Cutaneous Lupus Erythematosus 2008: Presentation & Management
ACVIM 2008
Danny W. Scott, DVM, DACVD
Ithaca, NY, USA

There are currently at least four forms of lupus erythematosus (LE) in dogs. Systemic lupus erythematosus (SLE) is the most severe form because it is a multisystemic disease wherein about 50% of the patients have skin disease.1,2 This presentation will focus on the remaining forms of LE which are predominantly skin diseases.

Pathogenesis

The etiopathogenesis of the skin lesions in any form of LE is incompletely understood.2 Genetic associations have been made in dogs,2 and suggested precipitating factors include viral infections, drugs (to include vaccines), hormones, chemical exposure, and (in humans) cigarette smoking.2

A current hypothesis for the pathogenesis of skin lesions in genetically susceptible individuals is as follows:2

1.  Ultraviolet light (both UVB and UVA) penetrating to the level of epidermal basal cells induces, on the keratinocyte surface, the enhanced expression of intercellular adhesion molecule-1 (ICAM-1) and of autoantigens (e.g., Ro) previously found only in the nucleus or cytoplasm.

2.  Specific autoantibodies to these antigens, that are present in plasma and in tissue, fluids, attached to keratinocytes and induce antibody-dependent cytotoxicity of keratinocytes.

3.  Injured keratinocytes release interleukin-2 (IL-2) and other lymphocyte chemoattractants, resulting in a lymphohistiocytic infiltrate. Inappropriate activation of keratinocyte apoptosis occurs.

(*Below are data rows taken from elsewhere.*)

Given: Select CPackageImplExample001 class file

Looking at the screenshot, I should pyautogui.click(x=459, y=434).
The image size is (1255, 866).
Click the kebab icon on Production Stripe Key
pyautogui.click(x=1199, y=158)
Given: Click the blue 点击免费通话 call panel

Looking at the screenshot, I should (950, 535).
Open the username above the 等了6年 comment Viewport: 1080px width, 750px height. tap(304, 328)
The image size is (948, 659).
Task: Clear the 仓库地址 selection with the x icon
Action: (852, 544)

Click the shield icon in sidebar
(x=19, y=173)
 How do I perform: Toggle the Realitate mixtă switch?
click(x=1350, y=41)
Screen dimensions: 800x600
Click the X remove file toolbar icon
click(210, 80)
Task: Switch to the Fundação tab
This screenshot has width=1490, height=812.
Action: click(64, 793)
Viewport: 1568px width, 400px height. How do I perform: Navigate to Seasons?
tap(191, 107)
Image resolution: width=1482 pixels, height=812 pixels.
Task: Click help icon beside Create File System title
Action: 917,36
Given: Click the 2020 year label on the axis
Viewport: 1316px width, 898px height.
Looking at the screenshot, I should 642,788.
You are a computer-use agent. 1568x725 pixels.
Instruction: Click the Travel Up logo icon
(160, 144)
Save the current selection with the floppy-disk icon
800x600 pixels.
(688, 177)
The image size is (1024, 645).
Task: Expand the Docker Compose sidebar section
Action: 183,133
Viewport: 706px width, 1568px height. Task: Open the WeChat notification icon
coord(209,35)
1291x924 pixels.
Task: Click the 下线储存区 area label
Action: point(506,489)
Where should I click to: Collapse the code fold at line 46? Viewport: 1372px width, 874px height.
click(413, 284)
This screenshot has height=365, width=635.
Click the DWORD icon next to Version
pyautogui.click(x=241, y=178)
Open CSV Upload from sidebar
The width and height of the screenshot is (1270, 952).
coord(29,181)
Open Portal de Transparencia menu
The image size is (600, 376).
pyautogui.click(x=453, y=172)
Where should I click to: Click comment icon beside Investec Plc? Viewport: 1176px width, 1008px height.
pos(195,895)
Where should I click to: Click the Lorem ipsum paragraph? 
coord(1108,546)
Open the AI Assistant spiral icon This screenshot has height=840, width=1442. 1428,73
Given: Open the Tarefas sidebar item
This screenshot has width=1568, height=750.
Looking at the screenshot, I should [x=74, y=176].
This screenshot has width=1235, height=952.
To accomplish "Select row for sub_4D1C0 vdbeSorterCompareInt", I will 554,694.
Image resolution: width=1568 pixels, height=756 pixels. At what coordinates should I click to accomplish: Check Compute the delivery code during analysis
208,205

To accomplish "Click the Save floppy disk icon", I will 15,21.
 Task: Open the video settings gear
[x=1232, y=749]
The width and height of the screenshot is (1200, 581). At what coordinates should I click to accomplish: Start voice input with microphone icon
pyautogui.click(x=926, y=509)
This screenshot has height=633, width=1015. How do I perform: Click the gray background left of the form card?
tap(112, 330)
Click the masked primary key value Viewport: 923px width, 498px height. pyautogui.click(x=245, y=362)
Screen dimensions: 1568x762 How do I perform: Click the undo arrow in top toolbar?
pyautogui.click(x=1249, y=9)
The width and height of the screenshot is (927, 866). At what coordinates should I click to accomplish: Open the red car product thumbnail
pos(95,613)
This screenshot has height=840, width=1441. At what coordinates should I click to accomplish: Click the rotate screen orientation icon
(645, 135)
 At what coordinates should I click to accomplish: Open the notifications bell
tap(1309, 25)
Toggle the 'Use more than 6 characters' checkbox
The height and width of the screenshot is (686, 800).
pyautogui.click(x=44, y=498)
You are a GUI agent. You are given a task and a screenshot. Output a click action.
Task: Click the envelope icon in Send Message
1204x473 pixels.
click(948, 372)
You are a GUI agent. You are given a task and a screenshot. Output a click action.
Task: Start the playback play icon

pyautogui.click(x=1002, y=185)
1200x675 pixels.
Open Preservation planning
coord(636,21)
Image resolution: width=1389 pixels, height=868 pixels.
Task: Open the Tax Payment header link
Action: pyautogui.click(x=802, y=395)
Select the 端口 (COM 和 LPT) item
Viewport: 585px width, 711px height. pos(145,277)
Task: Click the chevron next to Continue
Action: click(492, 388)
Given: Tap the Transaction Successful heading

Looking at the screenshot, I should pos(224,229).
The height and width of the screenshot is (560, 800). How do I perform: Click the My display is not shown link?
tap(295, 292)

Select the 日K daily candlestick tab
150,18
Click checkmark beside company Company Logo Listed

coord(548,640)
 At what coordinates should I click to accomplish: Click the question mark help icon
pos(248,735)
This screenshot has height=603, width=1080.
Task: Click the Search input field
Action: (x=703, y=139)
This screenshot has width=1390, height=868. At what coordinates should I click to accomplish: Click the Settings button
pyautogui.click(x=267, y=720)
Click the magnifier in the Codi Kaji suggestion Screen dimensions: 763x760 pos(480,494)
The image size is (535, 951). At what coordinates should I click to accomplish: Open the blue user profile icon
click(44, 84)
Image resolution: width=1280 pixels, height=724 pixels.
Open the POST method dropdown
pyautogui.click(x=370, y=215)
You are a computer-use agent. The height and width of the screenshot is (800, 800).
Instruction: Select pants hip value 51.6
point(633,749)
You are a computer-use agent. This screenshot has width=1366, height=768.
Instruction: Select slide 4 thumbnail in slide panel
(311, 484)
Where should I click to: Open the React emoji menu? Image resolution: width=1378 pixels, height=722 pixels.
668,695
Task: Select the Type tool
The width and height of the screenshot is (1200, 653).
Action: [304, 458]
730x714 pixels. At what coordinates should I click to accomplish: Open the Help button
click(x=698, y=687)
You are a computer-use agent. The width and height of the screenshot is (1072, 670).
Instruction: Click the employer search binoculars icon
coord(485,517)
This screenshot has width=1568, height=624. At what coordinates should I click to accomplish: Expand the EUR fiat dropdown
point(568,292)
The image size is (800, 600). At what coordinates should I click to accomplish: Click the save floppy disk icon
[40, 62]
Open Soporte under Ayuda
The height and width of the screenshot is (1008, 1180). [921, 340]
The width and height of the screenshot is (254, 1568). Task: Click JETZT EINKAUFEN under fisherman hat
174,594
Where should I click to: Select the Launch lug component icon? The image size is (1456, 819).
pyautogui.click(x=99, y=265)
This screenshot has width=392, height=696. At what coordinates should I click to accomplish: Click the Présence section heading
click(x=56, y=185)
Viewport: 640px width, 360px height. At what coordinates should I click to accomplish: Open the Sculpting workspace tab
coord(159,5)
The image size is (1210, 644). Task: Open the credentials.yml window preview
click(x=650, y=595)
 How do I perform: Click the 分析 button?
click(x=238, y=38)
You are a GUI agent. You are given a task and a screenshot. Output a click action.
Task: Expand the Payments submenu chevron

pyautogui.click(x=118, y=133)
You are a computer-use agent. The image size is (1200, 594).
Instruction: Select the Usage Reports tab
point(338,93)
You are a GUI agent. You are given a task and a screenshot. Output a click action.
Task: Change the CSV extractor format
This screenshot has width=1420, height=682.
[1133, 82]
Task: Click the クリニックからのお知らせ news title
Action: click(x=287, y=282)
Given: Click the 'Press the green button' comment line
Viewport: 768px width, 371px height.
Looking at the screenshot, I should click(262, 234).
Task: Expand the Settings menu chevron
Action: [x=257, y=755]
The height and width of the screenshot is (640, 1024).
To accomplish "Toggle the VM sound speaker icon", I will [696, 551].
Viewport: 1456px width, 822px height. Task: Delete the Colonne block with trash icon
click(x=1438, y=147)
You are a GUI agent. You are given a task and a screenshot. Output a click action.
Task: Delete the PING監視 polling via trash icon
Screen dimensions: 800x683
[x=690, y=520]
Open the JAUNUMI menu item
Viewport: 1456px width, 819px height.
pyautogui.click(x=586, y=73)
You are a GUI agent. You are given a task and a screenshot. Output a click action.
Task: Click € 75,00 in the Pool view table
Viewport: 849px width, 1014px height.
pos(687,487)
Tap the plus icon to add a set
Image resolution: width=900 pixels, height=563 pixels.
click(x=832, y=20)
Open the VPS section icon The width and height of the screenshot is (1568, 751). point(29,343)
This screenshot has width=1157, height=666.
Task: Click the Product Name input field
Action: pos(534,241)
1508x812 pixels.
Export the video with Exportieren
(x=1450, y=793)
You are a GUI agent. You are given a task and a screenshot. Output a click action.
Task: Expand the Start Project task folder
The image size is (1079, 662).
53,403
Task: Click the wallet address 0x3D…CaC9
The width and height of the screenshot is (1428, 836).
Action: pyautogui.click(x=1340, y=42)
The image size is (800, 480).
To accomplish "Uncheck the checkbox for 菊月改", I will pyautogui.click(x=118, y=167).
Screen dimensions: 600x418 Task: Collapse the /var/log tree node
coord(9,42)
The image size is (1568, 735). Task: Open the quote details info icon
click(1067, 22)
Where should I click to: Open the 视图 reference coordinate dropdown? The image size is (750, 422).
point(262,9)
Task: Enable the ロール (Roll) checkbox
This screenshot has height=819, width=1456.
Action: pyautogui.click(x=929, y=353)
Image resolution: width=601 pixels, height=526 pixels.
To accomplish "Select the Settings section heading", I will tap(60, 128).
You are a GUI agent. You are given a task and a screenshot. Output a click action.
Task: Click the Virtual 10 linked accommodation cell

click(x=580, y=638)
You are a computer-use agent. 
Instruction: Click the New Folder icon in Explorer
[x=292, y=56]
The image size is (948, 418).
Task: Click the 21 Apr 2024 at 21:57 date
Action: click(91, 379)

Discoid Lupus Erythematosus (DLE)

Canine DLE was first documented in 1979,3 and reviewed in 1983,4 and 1987.5 It is the most common form of cutaneous LE, and accounted for 0.27% of the dogs with skin diseases examined at a university clinic.5 There is probably no strong sex predilection, and no age predisposition has been reported. Collies, Shetland sheepdogs, German shepherd dogs, Siberian huskys, and Brittany spaniels appear to be over-represented.2

Clinical signs initially include depigmentation, erythema, and scaling of the nasal planum. A common early change is the loss of the normally rough, cobblestone-like architecture of the nasal planum. Later lesions include erosion, ulceration, and crusting. With time, lesions may progress proximally up the bridge of the nose. Less commonly, lesions may occur periorbitally, on the pinnae, on the lips, on the distal limbs, and on the genitals. Small punctate ulcers may be detected in the oral cavity, especially the tongue or palate. Rarely, dogs may present only with lesions of the pinnae2,6 or with nasodigital hyperkeratosis.2,4 Pruritus and pain are variable. Scarring and variable degrees of permanent leukoderma may occur. Rarely, deeply ulcerated nasal lesions damage arterioles, resulting in episodic, pulsatile hemorrhage. DLE is not a systemic disease, and affected dogs are otherwise healthy.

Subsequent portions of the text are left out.